Qualified Biogas Property. Qualified Biogas Property means property comprising a system which (i) converts biomass into a gas which (a) consists of not less than 52 percent methane, or (b) is concentrated by such system into a gas which consists of not less than 52 percent methane, and (ii) captures such gas for productive use. Construction must begin by Jan 1, 2034.

Microgrid Controllers. Microgrid Controller means equipment which is (i) part of a “Qualified Microgrid,” and (ii) designed and used to monitor and control the energy resources and loads on such microgrid to maintain acceptable frequency, voltage, or economic dispatch. Construction must begin by Jan 1, 2034.
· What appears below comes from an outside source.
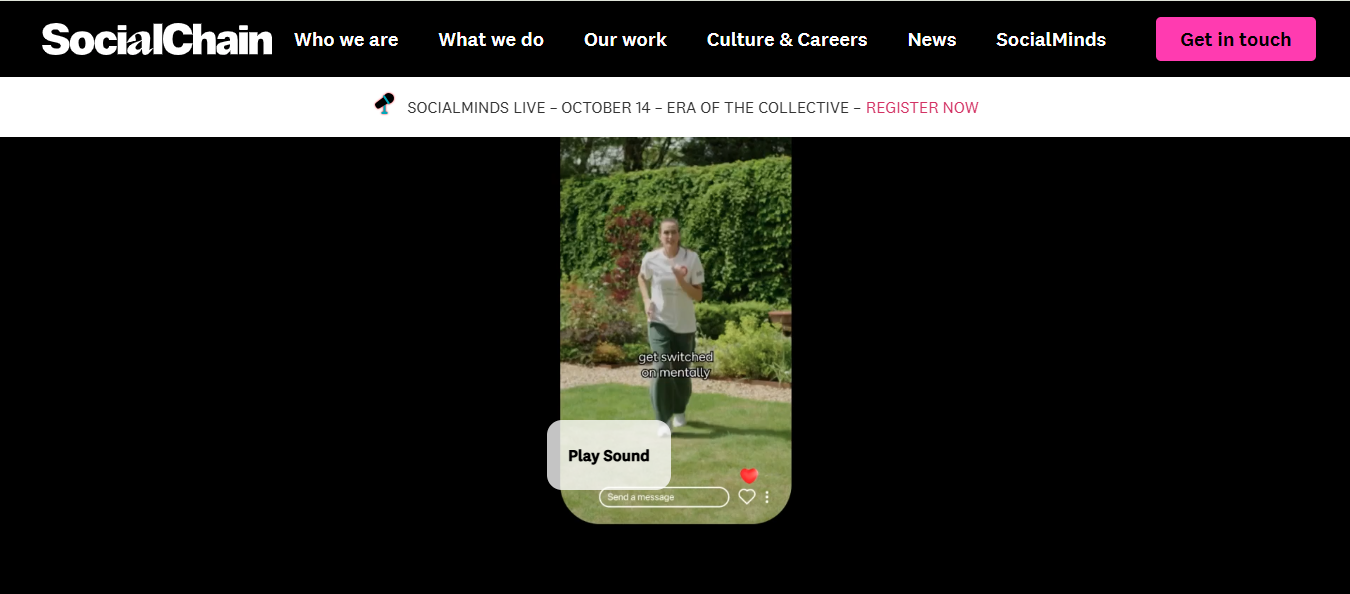This screenshot has width=1350, height=594.
Task: Open the What we do menu
Action: click(491, 40)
Qualified Microgrid means an electrical system which (i) includes equipment which is capable of generating not less than 4 kilowatts and not greater than 20 megawatts of electricity, (ii) is capable of operating (a) in connection with the electrical grid and as a single controllable entity with respect to such grid, and ‘(b) independently (and disconnected) from such grid, and (iii) is not part of a bulk-power system.
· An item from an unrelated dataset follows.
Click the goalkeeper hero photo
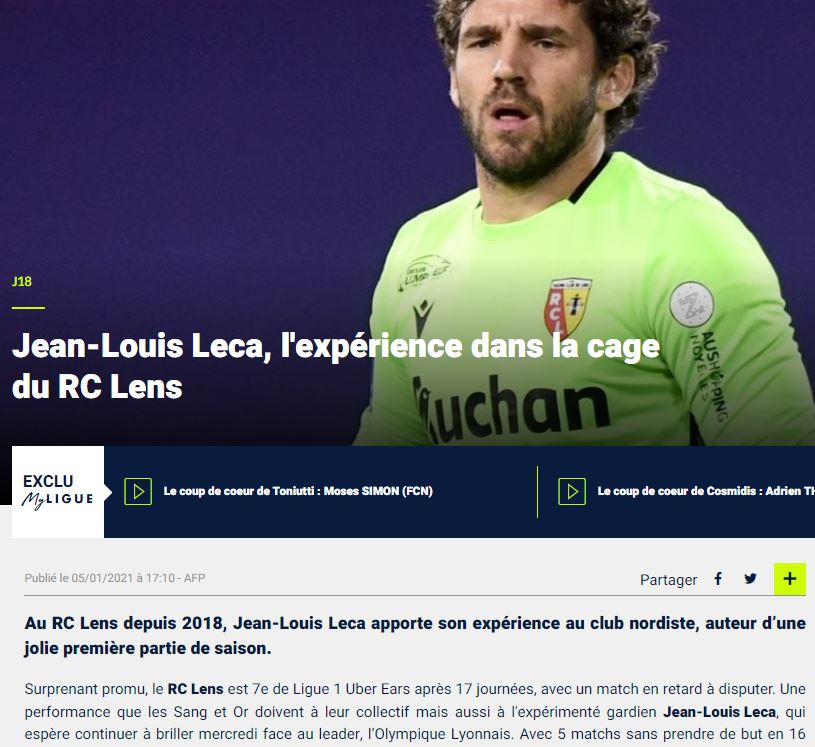pos(582,222)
Key Summary of Proposed Language[4]

  • Energy storage technologies added as eligible property in the current ITC Section 48.
  • ITC Section 48 extended for 10 years, at 30% 2022-2031 before phasing down 26% in 2032 and 22% in 2033
  • Base ITC value is 6%, and rises to 30% if certain labor standards are met (with <1 MW projects exempted):
    • Prevailing wage for all workers in project construction & project alteration and repair up to 5 years after placed in service
    • Qualified apprentices required to complete a percent of all construction/alteration/repair labor hours, starting at 5% in 2022 and rising to 15% in 2024 and beyond, with 1 apprentice required for every 4 workers; exemptions allowed if labor supply is unavailable or good faith efforts can be demonstrated
  • A bonus of 10% of ITC value (i.e., +3% added to 30% ITC) if certain domestic content standards are met:
    • 100% of steel & iron
    • 55% of manufactured products
    • Waivers allowed if domestic content raises project costs 25% or US production is determined to be insufficient in volume
  • Direct payment election allowed for Section 48 ITCs, with a phase in of domestic content requirements:
    • Only 90% and 85% of ITC value is available for direct payment in 2024 and 2025 if domestic content standards are not met
    • Domestic content standards are required for any direct payment of ITC value starting in 2026

This legislation is expected to be included in a full budget reconciliation package for vote in the House of Representatives later this month.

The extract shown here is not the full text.